=== Stored data ===
================
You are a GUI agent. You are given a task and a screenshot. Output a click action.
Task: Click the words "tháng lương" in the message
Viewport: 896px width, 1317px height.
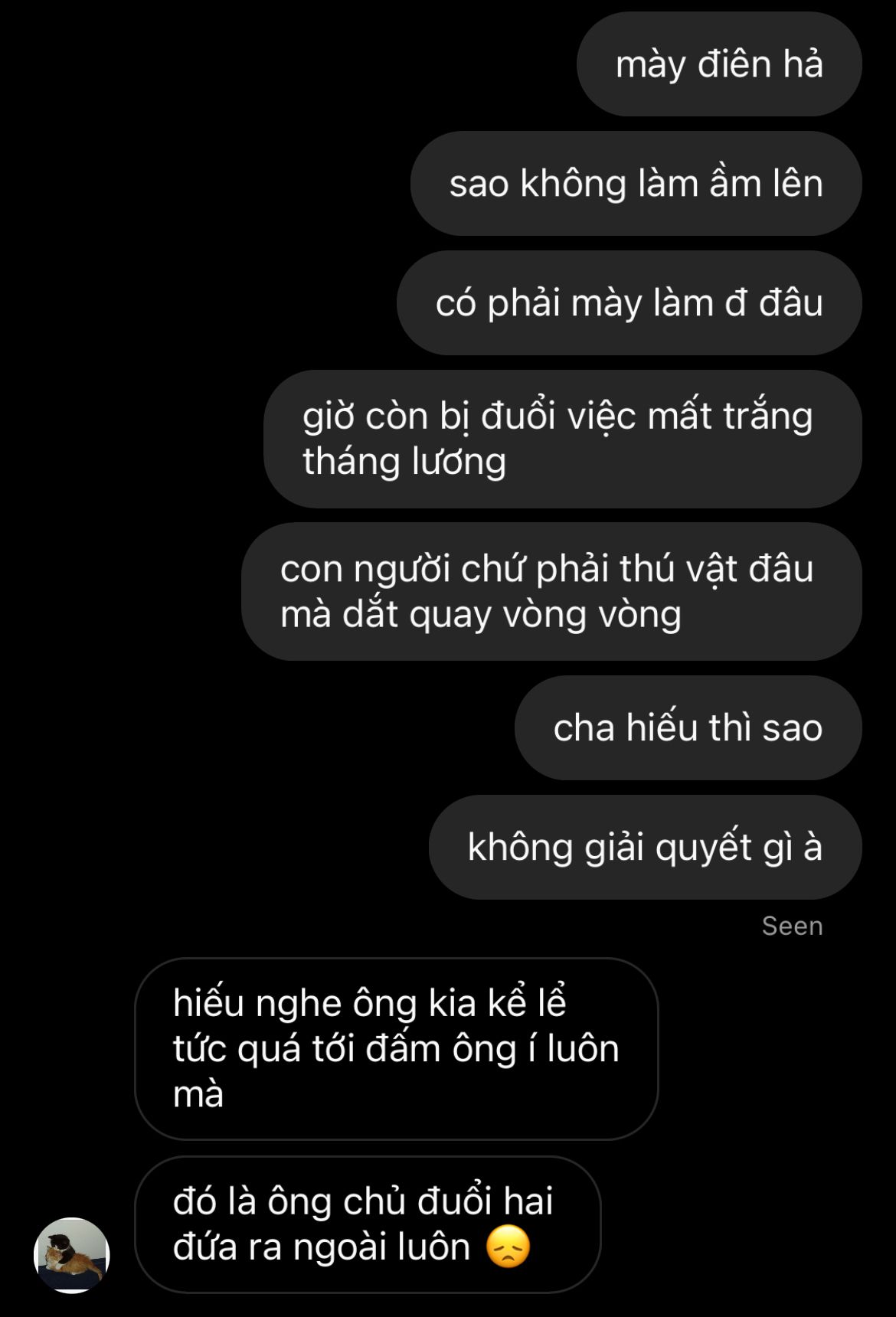tap(404, 462)

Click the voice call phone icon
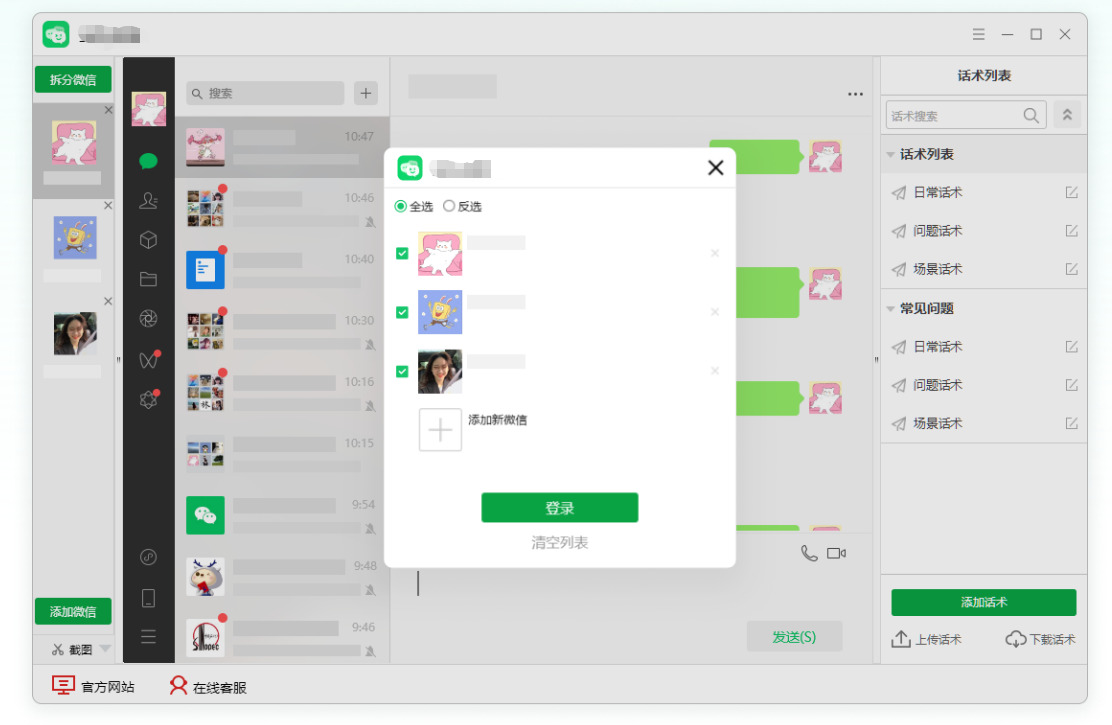[809, 553]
================
=== Aim of the task ===
Transcribe every line in the entries above, taking out only the images.

=== Your solution ===
You are a GUI agent. You are given a task and a screenshot. Output a click action.
Task: Click the words "tháng lương" in the message
Viewport: 896px width, 1317px height.
tap(404, 462)

Click the voice call phone icon
[809, 553]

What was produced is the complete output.